§ **Task item**:
All lines in the records below from the line with "Click the Save All toolbar icon" through the line with "How do I perform: Click" are to be given again exactly, both ends included; the pictures are to be left out.

§ **Input data**:
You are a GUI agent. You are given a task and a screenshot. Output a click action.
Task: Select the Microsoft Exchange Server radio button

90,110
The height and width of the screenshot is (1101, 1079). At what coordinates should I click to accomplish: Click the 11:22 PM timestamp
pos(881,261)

--

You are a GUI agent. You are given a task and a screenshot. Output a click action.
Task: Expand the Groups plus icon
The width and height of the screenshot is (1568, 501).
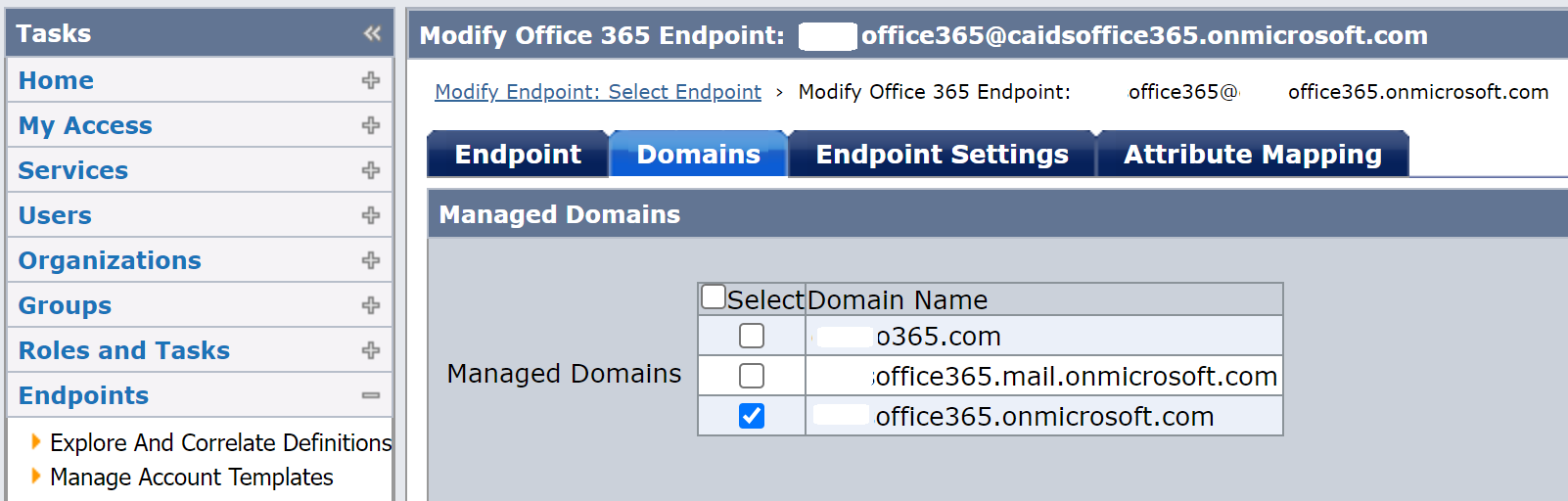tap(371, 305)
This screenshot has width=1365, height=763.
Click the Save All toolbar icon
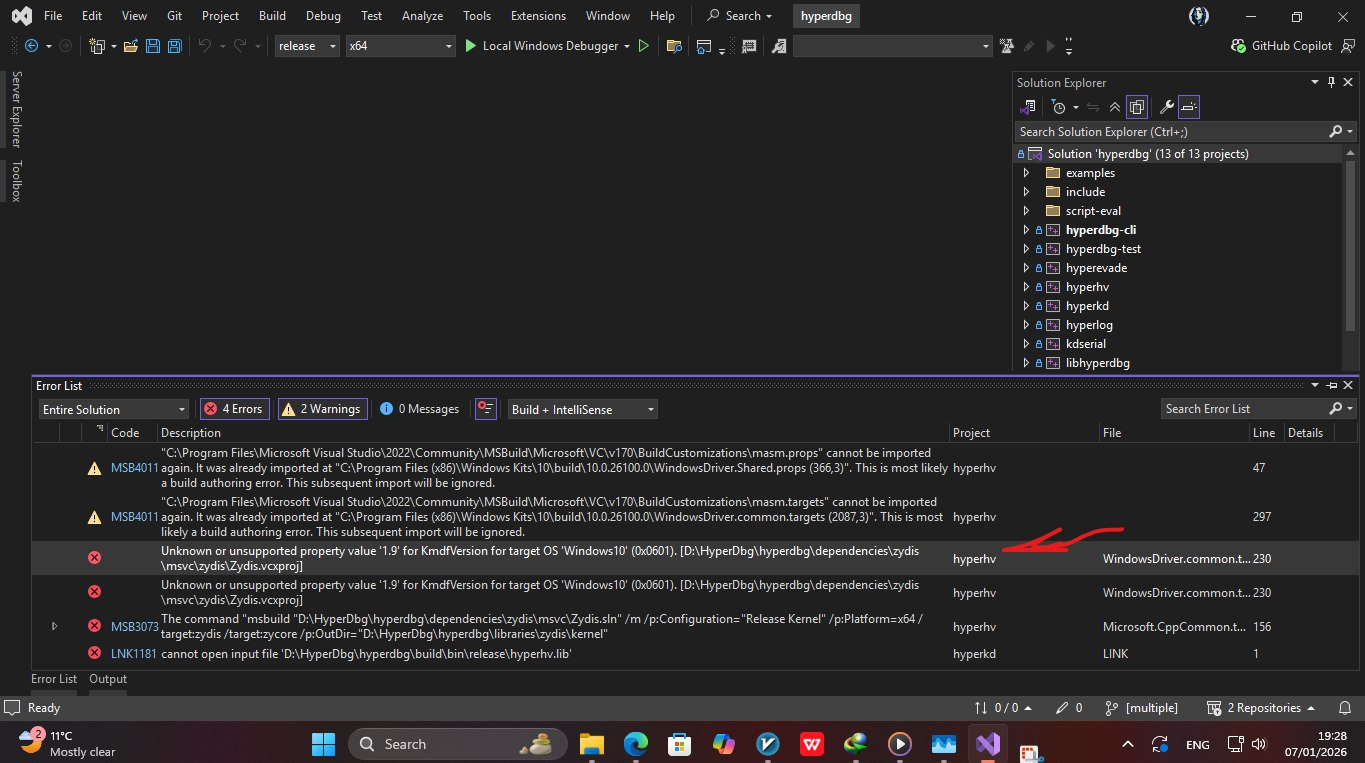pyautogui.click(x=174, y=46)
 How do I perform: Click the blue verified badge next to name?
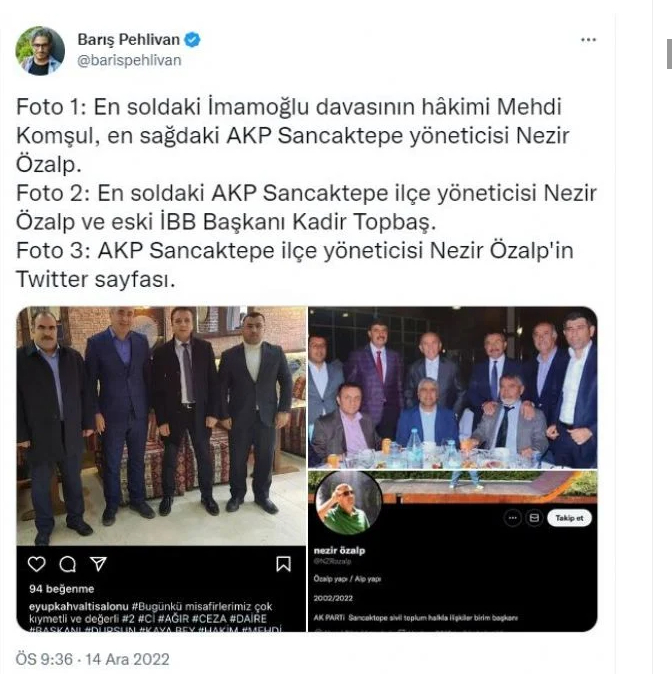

==

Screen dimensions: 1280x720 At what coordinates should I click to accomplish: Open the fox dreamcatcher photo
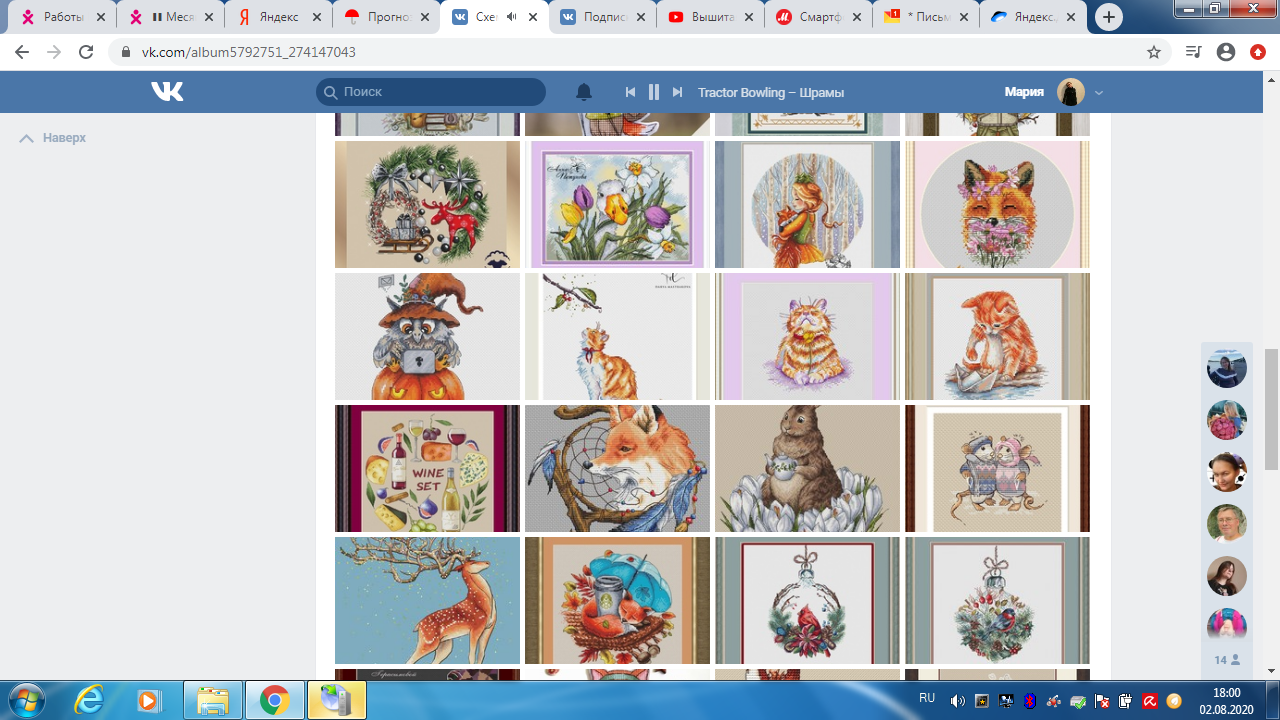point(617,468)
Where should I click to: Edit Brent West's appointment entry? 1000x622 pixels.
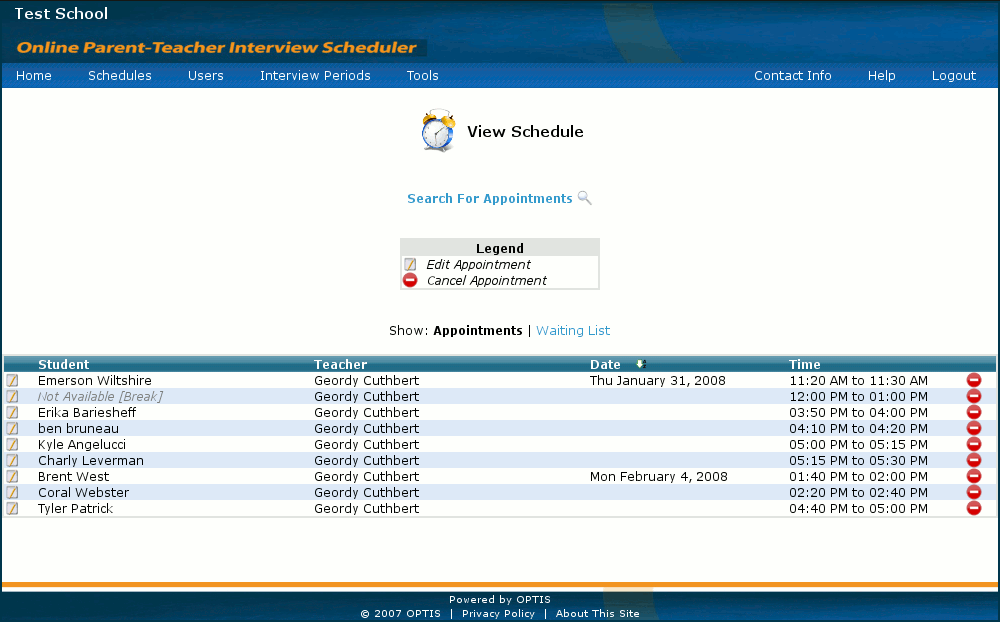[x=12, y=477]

§ **Response area**:
Click the Save All toolbar icon
pyautogui.click(x=174, y=46)
 How do I perform: Click the blue verified badge next to name?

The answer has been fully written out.